Print Services & Copyright

When requesting copying services from the University's Print and Mail Services (or ITS on the Grenfell Campus) you need to let them know the copyright status of the work being copied, e.g. course notes, exams/tests, syllabus, posters, etc. By filling out the Copyright box on the Printing Requisition Form you will satisfy that requirement.

Your work may be a combination of two or more of these options. For example, if you mix copyright material with your own work, choose option one and as many of the other options that apply.

If you cannot sign the Copyright box in person, send an email indicating which of the below statuses apply in lieu of signature to the staff making the copies.

Below, you will find more information about each option:

1. You are the owner of the copyright in the material.

  • You created the work (course notes, handouts, exams/tests, syllabus, etc.) and did not assign or exclusively licence your copyright to anyone else.
  • If this work was published, check your publisher’s contract to confirm that you still have the right to make copies for this purpose. The library can assist you with determining permissions for articles published in journals.
  • If copyright in the work is owned by Memorial University and you are a university employee, choose this option when you are copying on behalf of the university.

2. The materials you seek to copy qualify as a fair dealing pursuant to Memorial’s Fair Dealing Requirements;

  • Become familiar with the Fair Dealing Requirements before checking this option.
  • If you need anything more than the requirements will allow, contact the library for assistance with obtaining permission or consider other options.
  • Source should be clearly identified on the material.

3. The materials you seek to copy qualify for the exemptions for educational institutions found in the Copyright Act

  • Become familiar with the educational exemption before checking this option.
  • If you need anything more than the requirements will allow, for assistance with obtaining permission or consider other options.
  • Source should be clearly identified on the material.

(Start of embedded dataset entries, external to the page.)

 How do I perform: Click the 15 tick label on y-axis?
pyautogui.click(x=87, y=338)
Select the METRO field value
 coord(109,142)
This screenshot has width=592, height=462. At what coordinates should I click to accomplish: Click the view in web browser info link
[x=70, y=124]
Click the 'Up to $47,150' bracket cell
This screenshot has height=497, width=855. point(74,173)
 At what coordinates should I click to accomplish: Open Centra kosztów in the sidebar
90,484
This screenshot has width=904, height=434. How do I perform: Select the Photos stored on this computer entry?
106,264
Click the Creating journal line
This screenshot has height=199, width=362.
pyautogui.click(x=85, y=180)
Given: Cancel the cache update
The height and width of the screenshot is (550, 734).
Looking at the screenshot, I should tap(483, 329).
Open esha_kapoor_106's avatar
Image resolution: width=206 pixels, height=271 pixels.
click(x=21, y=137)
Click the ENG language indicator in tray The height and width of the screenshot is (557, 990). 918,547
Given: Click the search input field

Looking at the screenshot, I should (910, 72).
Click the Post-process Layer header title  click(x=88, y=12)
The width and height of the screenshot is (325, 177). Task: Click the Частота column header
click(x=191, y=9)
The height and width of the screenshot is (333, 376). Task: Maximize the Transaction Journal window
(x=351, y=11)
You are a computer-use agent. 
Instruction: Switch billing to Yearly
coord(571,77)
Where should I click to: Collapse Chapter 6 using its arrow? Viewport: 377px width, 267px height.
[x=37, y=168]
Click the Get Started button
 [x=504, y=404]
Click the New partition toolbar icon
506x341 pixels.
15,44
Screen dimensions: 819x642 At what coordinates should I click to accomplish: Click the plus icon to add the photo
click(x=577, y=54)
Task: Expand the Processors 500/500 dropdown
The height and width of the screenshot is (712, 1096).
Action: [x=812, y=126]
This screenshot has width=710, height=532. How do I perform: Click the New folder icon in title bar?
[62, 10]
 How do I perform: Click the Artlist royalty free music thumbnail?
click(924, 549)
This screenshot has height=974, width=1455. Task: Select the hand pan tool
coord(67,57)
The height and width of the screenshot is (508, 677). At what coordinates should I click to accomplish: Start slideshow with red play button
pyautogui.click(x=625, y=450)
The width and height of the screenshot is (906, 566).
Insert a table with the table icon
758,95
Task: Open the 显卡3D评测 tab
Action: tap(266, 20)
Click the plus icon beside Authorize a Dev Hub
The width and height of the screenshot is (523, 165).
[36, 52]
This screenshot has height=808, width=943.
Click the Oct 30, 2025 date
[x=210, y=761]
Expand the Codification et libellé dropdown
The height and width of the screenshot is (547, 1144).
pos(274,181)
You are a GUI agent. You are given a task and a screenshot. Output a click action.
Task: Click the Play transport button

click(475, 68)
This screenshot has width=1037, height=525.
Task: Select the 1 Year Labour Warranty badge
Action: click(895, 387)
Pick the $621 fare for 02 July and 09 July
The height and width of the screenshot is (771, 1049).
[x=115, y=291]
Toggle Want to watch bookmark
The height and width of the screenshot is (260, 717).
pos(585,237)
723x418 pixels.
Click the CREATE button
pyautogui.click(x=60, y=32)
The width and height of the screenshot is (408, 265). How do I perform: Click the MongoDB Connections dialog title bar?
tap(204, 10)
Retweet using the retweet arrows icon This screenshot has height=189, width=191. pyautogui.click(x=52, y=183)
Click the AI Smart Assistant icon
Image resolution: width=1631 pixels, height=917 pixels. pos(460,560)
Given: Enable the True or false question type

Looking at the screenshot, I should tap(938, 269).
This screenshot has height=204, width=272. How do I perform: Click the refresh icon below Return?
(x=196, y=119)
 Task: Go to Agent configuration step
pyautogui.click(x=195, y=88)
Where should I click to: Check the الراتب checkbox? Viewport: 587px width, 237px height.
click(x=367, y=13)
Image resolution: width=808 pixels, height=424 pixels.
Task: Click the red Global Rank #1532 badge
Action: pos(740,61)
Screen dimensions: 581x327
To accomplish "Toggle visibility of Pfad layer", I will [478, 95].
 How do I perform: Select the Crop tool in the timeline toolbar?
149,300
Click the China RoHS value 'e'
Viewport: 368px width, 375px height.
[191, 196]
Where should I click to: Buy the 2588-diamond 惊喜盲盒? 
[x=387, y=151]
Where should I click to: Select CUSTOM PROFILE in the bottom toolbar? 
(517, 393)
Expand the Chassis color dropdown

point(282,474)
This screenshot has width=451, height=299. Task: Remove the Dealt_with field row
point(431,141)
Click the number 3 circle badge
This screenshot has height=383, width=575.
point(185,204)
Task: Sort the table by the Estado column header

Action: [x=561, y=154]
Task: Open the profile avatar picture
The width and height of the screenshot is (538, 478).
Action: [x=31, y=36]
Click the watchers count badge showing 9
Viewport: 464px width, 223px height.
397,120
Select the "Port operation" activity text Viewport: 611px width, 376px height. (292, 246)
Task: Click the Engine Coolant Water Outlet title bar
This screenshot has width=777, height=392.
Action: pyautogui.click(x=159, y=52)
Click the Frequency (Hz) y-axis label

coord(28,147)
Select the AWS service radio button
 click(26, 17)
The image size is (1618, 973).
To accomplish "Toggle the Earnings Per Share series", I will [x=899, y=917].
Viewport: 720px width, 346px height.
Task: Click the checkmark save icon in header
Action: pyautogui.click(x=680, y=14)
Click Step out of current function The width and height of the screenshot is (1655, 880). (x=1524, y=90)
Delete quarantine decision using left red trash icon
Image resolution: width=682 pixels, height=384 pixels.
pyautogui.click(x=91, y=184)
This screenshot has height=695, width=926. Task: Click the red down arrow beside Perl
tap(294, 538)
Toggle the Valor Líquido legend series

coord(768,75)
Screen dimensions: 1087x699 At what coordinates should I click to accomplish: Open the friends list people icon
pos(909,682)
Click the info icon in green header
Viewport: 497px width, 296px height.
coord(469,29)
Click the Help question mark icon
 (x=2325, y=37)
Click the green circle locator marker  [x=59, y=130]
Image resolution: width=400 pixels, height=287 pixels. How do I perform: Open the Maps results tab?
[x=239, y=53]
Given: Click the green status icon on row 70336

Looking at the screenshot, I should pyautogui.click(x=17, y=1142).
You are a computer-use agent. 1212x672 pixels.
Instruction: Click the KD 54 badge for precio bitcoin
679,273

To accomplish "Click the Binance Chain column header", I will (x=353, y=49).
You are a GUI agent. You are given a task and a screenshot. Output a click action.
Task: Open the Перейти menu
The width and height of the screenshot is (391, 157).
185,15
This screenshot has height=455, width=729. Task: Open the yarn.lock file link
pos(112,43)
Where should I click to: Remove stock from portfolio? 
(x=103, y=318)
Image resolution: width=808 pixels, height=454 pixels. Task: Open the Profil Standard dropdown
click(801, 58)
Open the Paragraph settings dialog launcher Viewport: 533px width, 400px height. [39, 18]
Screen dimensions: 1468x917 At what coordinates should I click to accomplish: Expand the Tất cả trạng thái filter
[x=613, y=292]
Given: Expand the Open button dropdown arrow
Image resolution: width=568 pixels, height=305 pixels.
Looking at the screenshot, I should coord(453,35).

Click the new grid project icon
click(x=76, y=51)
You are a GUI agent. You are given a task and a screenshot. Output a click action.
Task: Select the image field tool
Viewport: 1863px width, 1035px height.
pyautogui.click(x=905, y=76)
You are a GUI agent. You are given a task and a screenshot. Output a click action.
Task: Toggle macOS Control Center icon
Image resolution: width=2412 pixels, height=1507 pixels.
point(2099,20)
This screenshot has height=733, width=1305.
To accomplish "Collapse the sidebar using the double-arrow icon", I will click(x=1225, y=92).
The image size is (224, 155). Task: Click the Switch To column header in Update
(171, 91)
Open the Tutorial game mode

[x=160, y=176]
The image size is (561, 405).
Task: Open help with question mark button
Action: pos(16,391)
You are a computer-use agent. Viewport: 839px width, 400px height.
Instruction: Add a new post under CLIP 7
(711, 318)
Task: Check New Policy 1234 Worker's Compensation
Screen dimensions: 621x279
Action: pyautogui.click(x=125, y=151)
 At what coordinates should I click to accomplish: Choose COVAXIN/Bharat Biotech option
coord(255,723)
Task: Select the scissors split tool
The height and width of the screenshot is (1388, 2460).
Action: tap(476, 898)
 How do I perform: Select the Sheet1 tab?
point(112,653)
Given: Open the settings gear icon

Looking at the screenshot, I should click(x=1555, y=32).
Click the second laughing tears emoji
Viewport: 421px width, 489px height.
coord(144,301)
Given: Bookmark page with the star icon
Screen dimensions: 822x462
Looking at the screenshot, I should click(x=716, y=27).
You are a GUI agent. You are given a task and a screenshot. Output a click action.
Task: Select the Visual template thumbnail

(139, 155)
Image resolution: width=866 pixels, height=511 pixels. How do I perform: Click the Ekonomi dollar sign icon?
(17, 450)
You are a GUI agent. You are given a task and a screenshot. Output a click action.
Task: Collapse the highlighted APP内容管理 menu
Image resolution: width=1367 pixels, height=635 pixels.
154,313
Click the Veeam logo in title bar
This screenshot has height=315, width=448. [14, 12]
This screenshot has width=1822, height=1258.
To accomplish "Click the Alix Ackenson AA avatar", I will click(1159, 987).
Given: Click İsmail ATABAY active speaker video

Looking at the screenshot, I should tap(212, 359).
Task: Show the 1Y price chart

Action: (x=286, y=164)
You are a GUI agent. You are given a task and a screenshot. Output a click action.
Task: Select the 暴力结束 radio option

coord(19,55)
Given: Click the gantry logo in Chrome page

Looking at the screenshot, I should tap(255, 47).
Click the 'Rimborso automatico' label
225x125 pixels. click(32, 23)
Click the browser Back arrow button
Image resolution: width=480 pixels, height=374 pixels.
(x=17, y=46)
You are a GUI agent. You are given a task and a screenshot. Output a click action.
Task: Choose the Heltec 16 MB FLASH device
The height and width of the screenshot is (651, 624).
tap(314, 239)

4. The material is in the public domain, i.e. copyright term has expired;

  • In Canada, copyright generally expires 50 years after death of the author.
  • Copyright may subsist in a photograph of an artwork, even if the artwork itself is in the public domain.
  • Copyright may subsist in a translation or a modern edition of a work that is in the public domain, if the modern edition contains additional material.
  • Public availability is not the same thing as public domain. Just because it is on the internet doesn’t mean there is no copyright.
  • Contact the library for assistance in determining whether a work is public domain.
  • Source should still be clearly identified on the material.

5. Copyright permissions are attached;

  • Please contact the library for assistance. For course-related materials, the university is using the library's e-reserves system for all copyright clearances. For other types of printing requests, the library may be able to assist you with obtaining copyright permissions or provide direction on how to do so.
  • Attach a copy of the letter, email, licence, or contract from the publisher/copyright owner.
  • If you are copying from any source which has a notice giving permission for your use, attach a copy of that notice if it isn’t already on the item you are copying.
  • Test banks which accompany the adopted course textbook are created for the use of instructors in tests. Make a note on the printing requisition indicating this type of source so we know the use is permissible.
  • Source should be clearly identified on the material.